Problem to solve: To complete the exercise, write out all the data exactly.
*** Begin section ***
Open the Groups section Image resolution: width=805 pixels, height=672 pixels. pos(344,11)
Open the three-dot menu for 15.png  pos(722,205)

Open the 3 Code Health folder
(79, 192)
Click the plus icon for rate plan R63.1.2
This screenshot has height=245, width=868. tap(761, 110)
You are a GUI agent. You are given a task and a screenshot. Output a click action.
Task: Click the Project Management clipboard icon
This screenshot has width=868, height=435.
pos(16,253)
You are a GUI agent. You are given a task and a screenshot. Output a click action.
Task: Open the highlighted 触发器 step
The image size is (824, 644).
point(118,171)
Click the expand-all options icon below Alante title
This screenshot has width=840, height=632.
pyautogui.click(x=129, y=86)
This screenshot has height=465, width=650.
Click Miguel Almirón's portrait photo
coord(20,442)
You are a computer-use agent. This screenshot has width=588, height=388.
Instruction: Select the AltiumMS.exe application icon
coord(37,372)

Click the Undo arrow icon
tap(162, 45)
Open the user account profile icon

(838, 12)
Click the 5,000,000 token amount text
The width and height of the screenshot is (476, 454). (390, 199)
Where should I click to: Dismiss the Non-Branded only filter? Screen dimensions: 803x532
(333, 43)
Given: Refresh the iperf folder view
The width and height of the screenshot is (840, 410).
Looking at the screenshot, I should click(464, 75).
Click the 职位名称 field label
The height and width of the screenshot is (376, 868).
*** End section ***
The answer:
Open the Groups section Image resolution: width=805 pixels, height=672 pixels. pos(344,11)
Open the three-dot menu for 15.png  pos(722,205)

Open the 3 Code Health folder
(79, 192)
Click the plus icon for rate plan R63.1.2
This screenshot has height=245, width=868. tap(761, 110)
You are a GUI agent. You are given a task and a screenshot. Output a click action.
Task: Click the Project Management clipboard icon
This screenshot has width=868, height=435.
pos(16,253)
You are a GUI agent. You are given a task and a screenshot. Output a click action.
Task: Open the highlighted 触发器 step
The image size is (824, 644).
point(118,171)
Click the expand-all options icon below Alante title
This screenshot has width=840, height=632.
pyautogui.click(x=129, y=86)
This screenshot has height=465, width=650.
Click Miguel Almirón's portrait photo
coord(20,442)
You are a computer-use agent. This screenshot has width=588, height=388.
Instruction: Select the AltiumMS.exe application icon
coord(37,372)

Click the Undo arrow icon
tap(162, 45)
Open the user account profile icon

(838, 12)
Click the 5,000,000 token amount text
The width and height of the screenshot is (476, 454). (390, 199)
Where should I click to: Dismiss the Non-Branded only filter? Screen dimensions: 803x532
(333, 43)
Given: Refresh the iperf folder view
The width and height of the screenshot is (840, 410).
Looking at the screenshot, I should click(464, 75).
Click the 职位名称 field label
The height and width of the screenshot is (376, 868).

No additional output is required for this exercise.